超音波シール:サステナビリティを実現
単一素材や紙を素材に選ぶ傾向
パッケージ用の単一素材や紙の複合材の需要は高まっており、ハーマン・ウルトラソニックの超音波ラボでは、新しいリサイクル可能な素材に関する問い合わせが増えています。大手食品会社の多くは、高いサステナビリティ目標を掲げ、新素材を試しています。次に、アルミで被膜しているか被膜していないダンボール積層板の超音波シーリングについても、実証されたプロセスとして評価されています。

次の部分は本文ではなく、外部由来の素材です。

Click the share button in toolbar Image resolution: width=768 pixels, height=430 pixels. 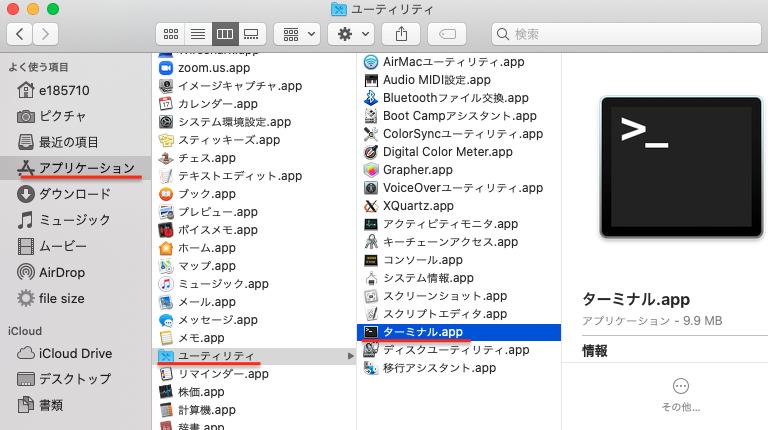click(x=401, y=34)
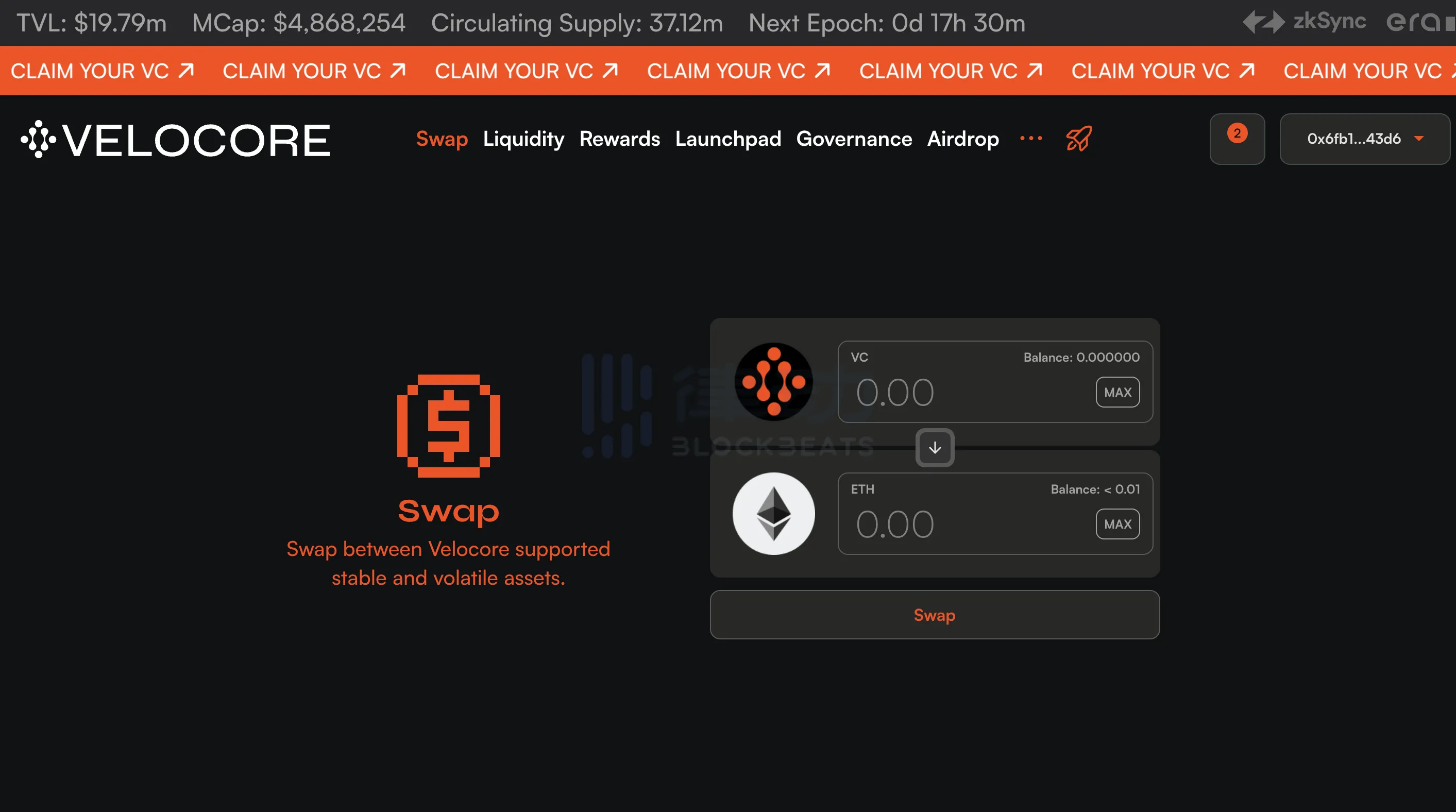Click the Swap action button

click(934, 614)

コーヒーのカプセルに活用されているPLAなどのバイオプラスチックでも優れた超音波シーリング特性を示しています。
本格的なサーキュラーエコノミー(循環経済)を発展させ、リサイクル率を向上するための第一歩は、単一素材のパッケージの導入です。たとえば、フィルムは複数の種類のプラスチックの層ではなく、単一素材による一層または複数の層で構成されています。こうした技術は、誘導や熱接触などの従来のプロセスに影響を及ぼします。誘導加熱溶着はアルミニウムがないと機能しません。また、紙の複合材は絶縁効果があるため、熱接触プロセスの用途は非常に限られています。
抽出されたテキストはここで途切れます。